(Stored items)

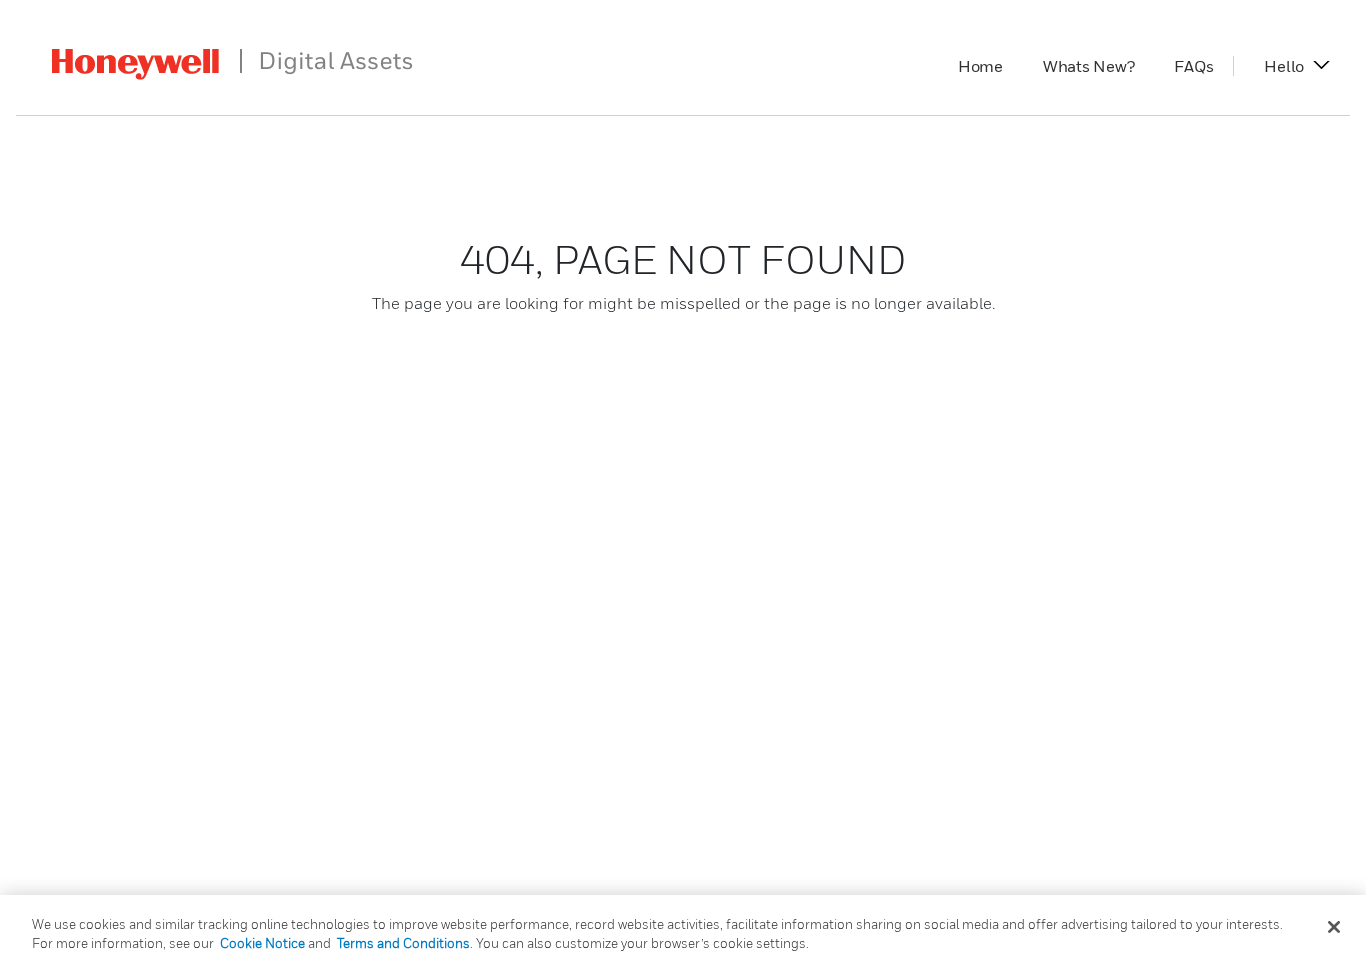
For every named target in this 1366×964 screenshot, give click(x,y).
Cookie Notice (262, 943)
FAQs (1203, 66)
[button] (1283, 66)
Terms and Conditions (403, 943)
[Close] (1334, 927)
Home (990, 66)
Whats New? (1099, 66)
---
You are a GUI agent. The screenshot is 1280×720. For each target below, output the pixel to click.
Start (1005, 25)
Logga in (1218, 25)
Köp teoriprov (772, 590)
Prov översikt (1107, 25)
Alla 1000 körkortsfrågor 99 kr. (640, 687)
--
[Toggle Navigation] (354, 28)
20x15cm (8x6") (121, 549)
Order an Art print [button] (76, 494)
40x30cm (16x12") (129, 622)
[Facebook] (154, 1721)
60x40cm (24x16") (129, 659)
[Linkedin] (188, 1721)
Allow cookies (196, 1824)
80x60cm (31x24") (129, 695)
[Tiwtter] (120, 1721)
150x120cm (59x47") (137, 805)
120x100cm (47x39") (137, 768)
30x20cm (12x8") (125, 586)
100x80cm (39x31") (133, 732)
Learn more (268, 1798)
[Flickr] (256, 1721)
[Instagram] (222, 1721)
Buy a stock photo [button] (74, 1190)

* **Exercise brief**
Output the lines above exactly, but only those between the line holding "Logga in (1218, 25)" and the line holding "Alla 1000 körkortsfrågor 99 kr. (640, 687)", inclusive.

* **Solved exercise**
Logga in (1218, 25)
Köp teoriprov (772, 590)
Prov översikt (1107, 25)
Alla 1000 körkortsfrågor 99 kr. (640, 687)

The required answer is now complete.